* TEXTO:
+-------+

Silvino es más optimista. “Al principio yo también creía que se podía acabar. Pero si se corta como debe ser, los ojos de nosotros no verán el fin del peyote”.
El corte es fundamental para la continuidad de la especie. Este cactus tarda entre 12 y 15 años en crecer y alcanzar una dimensión óptima de 10 centímetros de diámetro (aunque pueden llegar hasta los 20 centímetros). Pero la mescalina se encuentra en sus gajos verde azulados, por lo que no es necesario extraerla, sino rebanar estos a ras de suelo, dejando la raíz intacta. De esta forma, en menos de un año volverá a brotar.
Silvino nos coloca bajo el único árbol que existe en lo que alcanza la vista. De sus ramas cuelgan ofrendas, como los tradicionales “ojos de Dios” wirárikas hechos con hilos de colores, u otros más improvisados, con ramas, piedras, huesos de frutas y cuerdas. Alrededor se levantan montañas y cactus de cinco metros. Bajo los arbustos, proliferan los botones de distintos tamaños, algunos ya florecidos. “Sírvanse”, dice. “Tomen uno. Esperen media hora. Tomen otro. Esperen una hora. Y ahí deciden. Pídanle buenos deseos antes de empezar. No tengan miedo. Si uno tiene miedo, nadie viajará. Nos vemos mañana a las ocho de la mañana. Cualquier cosa, me llaman”.

+-------+

* ENTRADAS EXTRAÍDAS:
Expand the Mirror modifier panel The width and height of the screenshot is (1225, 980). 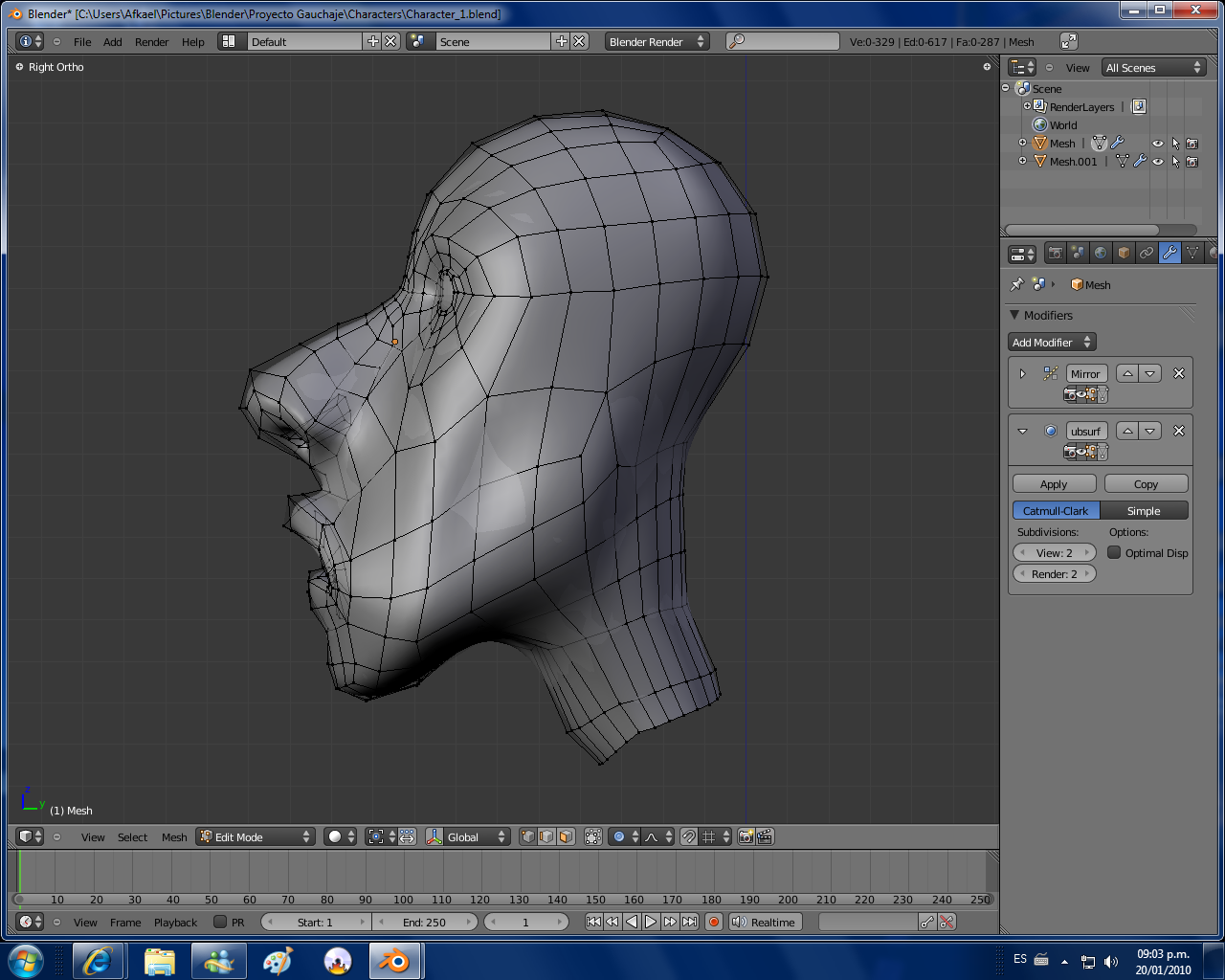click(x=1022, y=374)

+-------+

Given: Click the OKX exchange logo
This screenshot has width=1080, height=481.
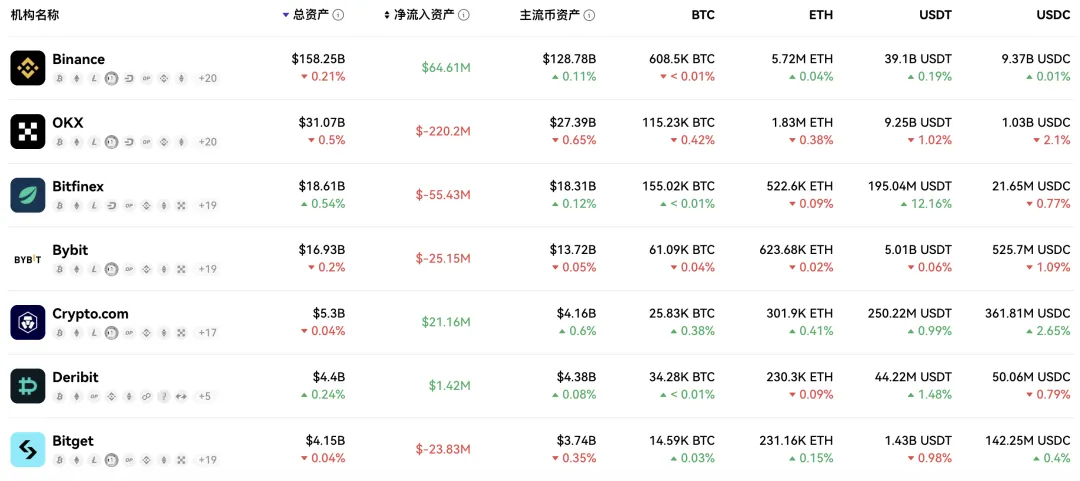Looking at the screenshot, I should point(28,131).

+-------+

* TAREA A:
Responde según el texto sobre el peyote:
(i) ¿Cuántos años tarda el cactus en alcanzar una dimensión óptima?
(ii) ¿En qué parte del cactus se encuentra la mescalina?
(iii) ¿A qué hora dice Silvino que se verán al día siguiente?
* TAREA B: Copia del texto sobre el peyote el fragmento que empieza con "Silvino es más" y sigue hasta "volverá a brotar.".

* RESULTADO DEL EJERCICIO A:
(i) Entre 12 y 15 años.
(ii) En sus gajos verde azulados.
(iii) A las ocho de la mañana.

* RESULTADO DEL EJERCICIO B:
Silvino es más optimista. “Al principio yo también creía que se podía acabar. Pero si se corta como debe ser, los ojos de nosotros no verán el fin del peyote”.
El corte es fundamental para la continuidad de la especie. Este cactus tarda entre 12 y 15 años en crecer y alcanzar una dimensión óptima de 10 centímetros de diámetro (aunque pueden llegar hasta los 20 centímetros). Pero la mescalina se encuentra en sus gajos verde azulados, por lo que no es necesario extraerla, sino rebanar estos a ras de suelo, dejando la raíz intacta. De esta forma, en menos de un año volverá a brotar.